Sometimes I imagine a boat rocking gently under a bleaching sun. In it sits a storyteller, his hands floating with his words, his audience rapt. He’s telling stories about rebellious sons and robbers and generals off to war. He mimes a farmer tossing seeds, and then his hands become birds pecking and flying away. His message is a pearl of great worth, a lost treasure unearthed. I listen and wonder—and sometimes, drawing from a storehouse of story, I discover treasures, both old and new.
- Do you agree with the author that “The Bible is a problem, its message mixed and difficult”? Why or why not? What might make it so—or at least appear so?
- Why are so many young people leaving church? What factors play into that reality? How do you evaluate the author’s contention that “The Bible becomes a battlefield overrun with fear—fear that often begins with what if?” Is that an accurate assessment of the way we treat Scripture in our congregations/denomination?
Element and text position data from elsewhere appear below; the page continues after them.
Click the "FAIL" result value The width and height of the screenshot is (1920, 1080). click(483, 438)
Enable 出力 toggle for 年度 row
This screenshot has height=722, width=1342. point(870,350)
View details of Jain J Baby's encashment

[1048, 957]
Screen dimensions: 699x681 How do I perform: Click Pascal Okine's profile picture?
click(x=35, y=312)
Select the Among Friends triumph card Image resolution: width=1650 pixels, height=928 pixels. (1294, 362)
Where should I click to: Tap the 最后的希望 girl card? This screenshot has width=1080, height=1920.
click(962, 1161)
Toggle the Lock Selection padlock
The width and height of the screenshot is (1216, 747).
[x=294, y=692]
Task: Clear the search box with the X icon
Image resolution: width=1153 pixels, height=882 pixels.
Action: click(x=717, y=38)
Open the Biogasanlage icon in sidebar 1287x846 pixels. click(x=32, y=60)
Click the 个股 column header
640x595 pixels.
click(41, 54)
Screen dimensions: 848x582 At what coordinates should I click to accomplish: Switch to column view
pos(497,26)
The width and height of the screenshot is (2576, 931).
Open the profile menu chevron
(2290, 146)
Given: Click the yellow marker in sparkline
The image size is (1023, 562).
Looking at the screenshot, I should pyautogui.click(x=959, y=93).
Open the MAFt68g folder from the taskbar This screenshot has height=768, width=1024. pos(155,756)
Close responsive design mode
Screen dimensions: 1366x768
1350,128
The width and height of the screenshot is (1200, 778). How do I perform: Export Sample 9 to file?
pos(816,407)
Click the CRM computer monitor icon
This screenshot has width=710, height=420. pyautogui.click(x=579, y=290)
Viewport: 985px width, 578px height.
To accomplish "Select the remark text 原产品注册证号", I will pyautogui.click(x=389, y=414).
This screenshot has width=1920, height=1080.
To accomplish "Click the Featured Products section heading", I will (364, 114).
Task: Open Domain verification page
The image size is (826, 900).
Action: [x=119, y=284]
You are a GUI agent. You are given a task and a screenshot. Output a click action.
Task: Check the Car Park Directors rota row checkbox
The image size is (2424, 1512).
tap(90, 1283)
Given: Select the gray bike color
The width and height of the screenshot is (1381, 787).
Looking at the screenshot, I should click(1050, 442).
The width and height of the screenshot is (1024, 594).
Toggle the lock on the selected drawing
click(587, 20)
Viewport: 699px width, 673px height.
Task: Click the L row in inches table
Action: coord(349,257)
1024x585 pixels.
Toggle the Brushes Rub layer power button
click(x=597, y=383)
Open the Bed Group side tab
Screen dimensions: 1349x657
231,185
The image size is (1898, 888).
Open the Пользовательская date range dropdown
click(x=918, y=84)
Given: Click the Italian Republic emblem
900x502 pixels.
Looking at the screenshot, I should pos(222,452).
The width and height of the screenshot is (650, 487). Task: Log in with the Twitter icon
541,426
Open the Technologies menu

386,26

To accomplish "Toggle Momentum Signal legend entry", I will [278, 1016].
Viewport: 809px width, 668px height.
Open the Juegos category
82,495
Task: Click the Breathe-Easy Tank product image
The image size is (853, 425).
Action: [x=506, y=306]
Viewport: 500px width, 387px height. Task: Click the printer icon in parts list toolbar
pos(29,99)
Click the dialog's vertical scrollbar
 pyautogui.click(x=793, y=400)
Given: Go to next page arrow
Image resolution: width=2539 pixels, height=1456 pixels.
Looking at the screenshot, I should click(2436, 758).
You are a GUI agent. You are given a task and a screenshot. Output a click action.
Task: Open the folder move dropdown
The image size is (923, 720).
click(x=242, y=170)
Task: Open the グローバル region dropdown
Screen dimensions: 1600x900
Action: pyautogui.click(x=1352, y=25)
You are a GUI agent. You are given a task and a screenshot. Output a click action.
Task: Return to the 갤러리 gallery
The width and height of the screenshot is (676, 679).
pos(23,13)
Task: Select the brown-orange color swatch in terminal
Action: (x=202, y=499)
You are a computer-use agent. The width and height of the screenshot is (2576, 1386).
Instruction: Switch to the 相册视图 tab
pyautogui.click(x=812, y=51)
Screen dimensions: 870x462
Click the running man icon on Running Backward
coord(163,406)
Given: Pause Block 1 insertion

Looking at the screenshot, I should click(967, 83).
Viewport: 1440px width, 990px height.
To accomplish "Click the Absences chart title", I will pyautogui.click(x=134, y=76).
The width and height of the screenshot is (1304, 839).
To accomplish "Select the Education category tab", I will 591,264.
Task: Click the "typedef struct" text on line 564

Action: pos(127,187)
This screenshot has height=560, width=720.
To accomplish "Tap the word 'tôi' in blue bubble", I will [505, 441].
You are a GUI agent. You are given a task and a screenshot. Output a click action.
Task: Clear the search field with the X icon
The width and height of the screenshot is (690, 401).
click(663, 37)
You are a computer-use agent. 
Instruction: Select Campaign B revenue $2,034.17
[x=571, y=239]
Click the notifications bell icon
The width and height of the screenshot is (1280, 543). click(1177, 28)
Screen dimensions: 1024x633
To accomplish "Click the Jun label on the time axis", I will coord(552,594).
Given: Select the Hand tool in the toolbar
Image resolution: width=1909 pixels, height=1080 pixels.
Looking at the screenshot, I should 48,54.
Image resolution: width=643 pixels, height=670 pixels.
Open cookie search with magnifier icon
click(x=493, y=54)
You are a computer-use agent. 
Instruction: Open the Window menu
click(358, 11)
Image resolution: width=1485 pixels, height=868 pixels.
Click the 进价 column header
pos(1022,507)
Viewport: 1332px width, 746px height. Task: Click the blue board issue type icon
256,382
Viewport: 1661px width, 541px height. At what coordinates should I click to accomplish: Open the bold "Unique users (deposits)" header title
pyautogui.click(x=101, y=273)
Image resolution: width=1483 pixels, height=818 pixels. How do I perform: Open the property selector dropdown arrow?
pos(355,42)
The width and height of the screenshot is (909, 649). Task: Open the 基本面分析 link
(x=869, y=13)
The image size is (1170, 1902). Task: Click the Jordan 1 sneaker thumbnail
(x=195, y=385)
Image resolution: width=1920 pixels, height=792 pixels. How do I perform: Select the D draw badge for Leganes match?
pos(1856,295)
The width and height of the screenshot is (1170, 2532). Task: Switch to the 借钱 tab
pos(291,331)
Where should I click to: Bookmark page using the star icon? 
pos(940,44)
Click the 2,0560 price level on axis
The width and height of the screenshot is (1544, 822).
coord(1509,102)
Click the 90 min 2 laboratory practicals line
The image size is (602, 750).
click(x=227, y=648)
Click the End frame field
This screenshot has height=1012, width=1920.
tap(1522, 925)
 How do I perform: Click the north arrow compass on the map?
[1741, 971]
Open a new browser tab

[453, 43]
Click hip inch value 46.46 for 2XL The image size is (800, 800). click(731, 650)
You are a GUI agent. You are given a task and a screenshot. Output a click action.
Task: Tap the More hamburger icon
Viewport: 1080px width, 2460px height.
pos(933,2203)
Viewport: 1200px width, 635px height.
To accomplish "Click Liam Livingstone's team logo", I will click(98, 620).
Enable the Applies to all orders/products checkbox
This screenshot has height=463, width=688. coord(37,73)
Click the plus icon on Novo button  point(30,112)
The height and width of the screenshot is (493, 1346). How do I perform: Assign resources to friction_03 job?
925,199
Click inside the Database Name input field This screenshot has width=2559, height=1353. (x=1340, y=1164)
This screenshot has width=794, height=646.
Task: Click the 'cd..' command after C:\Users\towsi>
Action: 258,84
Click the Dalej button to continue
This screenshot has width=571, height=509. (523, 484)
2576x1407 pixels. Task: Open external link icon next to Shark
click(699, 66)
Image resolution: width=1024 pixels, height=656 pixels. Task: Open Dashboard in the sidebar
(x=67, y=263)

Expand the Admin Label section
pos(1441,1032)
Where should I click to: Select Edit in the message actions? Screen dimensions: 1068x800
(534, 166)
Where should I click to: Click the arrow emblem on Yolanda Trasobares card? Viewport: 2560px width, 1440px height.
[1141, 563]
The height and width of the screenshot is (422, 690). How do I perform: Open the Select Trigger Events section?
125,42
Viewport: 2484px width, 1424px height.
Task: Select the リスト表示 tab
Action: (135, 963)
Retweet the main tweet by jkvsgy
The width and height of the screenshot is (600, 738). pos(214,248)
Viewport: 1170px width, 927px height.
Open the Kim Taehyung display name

Can you give examples?
- Does our tradition’s scholarly, carefully-studied approach to Scripture rob it of its energy, immediacy, and impact? Give reasons for your answer.
- How would you answer Vander Lugt’s central concern: “Despite all [our young people] know, will they miss the point? Will they stand to the side like well-trained observers, or will they move near and truly hear?” What should we do to be sure they personally engage with the story/stories of Scripture?
- Vander Lugt wonders if the answer might be for all of us to be less sure of our own personal interpretations of Scripture and to approach the Bible with more humble uncertainty. Does that seem like good advice? Why/why not? Does it detract from our Reformed view of Scripture?
- Along with our desire to “get it right,” do we share enough with our youngsters a sense of deep, reverent wonder at what Scripture reveals? Or do tend to imagine too easily that we have it figured out?